WORK TO BE COMPLETED:
Copy verbatim the block of lines in the entries below whose first line contains "Creams & Sprays (203, 156)" and whose last line contains "Perskindol (76, 597)". Leave out all other lines.

+++++

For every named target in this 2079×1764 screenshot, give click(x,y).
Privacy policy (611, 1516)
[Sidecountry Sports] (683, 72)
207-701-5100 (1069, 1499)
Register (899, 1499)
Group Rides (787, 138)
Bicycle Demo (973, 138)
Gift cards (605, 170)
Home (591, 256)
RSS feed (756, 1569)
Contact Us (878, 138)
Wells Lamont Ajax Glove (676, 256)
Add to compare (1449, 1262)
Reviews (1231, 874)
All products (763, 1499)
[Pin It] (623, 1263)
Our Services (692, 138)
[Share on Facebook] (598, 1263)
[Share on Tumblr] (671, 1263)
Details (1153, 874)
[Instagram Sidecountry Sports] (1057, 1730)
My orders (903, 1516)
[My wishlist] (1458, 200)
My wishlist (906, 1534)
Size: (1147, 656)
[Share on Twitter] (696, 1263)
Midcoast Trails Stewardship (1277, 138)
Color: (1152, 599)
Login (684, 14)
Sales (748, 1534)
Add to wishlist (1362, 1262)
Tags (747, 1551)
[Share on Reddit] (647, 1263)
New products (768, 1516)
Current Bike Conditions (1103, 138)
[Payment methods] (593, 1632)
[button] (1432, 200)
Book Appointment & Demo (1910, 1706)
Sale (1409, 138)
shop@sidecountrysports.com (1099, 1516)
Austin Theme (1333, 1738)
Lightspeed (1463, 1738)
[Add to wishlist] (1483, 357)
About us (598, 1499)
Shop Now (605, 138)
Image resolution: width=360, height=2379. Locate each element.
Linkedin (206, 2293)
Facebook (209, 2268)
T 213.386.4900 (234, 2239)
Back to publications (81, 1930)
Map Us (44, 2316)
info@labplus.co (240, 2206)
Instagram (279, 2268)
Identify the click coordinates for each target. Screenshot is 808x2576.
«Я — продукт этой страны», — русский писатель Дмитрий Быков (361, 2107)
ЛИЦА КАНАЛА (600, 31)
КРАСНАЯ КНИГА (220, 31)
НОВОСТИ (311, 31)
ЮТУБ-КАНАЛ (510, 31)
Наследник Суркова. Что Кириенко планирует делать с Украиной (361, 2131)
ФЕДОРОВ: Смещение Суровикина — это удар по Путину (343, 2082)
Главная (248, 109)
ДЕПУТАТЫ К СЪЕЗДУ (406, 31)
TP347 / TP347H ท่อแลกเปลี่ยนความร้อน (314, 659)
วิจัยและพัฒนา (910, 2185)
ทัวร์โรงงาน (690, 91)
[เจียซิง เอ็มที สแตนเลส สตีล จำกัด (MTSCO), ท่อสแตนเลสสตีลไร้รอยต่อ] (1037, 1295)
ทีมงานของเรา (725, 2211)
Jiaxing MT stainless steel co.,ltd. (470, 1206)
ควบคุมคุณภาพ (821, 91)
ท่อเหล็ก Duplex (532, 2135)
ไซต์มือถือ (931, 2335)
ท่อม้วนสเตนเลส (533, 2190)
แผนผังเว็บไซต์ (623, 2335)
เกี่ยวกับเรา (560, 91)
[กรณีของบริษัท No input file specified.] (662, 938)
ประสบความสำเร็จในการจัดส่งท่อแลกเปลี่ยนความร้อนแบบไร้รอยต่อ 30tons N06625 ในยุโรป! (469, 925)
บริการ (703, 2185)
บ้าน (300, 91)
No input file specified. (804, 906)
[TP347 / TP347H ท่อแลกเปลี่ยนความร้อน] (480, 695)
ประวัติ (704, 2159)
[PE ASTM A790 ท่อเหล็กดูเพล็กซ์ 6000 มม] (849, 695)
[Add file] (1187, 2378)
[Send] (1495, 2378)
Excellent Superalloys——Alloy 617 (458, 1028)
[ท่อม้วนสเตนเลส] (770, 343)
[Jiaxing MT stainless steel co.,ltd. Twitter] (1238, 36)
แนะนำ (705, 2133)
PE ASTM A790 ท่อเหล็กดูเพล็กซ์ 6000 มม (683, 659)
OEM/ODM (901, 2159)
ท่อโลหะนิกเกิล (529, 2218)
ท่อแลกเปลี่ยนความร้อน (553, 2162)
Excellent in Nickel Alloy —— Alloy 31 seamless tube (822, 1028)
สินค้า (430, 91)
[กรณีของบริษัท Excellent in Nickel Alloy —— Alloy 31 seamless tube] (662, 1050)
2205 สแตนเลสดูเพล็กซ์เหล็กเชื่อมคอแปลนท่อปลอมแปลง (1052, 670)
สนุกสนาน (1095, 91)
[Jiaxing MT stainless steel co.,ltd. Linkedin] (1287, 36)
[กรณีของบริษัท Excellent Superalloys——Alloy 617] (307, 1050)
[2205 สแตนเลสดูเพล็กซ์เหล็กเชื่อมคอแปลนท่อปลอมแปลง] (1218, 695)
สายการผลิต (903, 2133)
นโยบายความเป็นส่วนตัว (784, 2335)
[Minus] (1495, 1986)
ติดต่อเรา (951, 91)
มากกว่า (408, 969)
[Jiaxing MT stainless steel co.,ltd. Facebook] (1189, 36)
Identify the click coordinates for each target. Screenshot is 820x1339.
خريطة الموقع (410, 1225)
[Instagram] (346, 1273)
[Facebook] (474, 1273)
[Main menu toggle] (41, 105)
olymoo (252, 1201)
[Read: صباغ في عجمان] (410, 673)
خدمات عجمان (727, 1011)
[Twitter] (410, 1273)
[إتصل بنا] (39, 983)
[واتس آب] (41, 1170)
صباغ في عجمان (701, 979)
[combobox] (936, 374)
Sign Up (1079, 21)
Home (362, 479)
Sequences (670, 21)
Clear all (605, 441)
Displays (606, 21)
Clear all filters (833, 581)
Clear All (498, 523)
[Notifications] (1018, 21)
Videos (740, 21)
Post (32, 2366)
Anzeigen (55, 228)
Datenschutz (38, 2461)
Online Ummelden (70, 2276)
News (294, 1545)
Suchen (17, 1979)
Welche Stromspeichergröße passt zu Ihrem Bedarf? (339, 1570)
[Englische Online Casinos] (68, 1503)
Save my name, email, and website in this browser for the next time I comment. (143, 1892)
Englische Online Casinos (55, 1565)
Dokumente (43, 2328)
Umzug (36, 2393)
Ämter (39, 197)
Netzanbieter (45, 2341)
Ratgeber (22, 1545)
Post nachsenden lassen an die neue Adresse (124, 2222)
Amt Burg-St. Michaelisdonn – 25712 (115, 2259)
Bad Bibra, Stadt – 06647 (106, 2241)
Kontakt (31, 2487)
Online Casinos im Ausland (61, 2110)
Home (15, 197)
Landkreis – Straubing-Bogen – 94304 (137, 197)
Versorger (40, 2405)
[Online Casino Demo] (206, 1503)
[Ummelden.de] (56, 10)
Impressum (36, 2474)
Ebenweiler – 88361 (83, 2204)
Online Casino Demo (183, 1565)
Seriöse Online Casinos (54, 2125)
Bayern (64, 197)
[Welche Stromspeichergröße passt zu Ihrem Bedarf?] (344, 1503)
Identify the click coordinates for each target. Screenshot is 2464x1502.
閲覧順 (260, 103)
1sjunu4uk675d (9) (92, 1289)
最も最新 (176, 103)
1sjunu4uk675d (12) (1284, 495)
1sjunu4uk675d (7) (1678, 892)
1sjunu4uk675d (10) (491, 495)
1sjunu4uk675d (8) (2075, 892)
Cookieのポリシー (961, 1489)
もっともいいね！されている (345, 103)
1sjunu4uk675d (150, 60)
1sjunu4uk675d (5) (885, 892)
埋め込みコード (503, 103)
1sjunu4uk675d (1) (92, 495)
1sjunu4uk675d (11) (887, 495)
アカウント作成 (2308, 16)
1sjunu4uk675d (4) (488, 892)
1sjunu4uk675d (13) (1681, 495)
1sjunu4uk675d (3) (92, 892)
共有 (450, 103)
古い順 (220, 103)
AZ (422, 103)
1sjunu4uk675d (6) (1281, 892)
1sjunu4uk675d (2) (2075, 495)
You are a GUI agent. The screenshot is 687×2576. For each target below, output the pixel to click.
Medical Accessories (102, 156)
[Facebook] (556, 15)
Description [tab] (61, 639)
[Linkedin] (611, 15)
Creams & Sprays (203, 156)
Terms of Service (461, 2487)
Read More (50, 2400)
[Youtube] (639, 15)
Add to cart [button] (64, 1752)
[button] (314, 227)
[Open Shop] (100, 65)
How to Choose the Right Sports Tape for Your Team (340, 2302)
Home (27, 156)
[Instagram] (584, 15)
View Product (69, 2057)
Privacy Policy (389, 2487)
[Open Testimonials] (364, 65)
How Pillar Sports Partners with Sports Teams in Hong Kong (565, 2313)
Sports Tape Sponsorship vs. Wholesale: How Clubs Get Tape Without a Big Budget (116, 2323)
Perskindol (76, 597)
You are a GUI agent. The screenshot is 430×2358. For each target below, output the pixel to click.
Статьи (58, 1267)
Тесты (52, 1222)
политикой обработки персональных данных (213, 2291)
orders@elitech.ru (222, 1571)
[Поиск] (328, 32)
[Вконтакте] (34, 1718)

+++++

SOLVED EXERCISE:
Creams & Sprays (203, 156)
Terms of Service (461, 2487)
Read More (50, 2400)
[Youtube] (639, 15)
Add to cart [button] (64, 1752)
[button] (314, 227)
[Open Shop] (100, 65)
How to Choose the Right Sports Tape for Your Team (340, 2302)
Home (27, 156)
[Instagram] (584, 15)
View Product (69, 2057)
Privacy Policy (389, 2487)
[Open Testimonials] (364, 65)
How Pillar Sports Partners with Sports Teams in Hong Kong (565, 2313)
Sports Tape Sponsorship vs. Wholesale: How Clubs Get Tape Without a Big Budget (116, 2323)
Perskindol (76, 597)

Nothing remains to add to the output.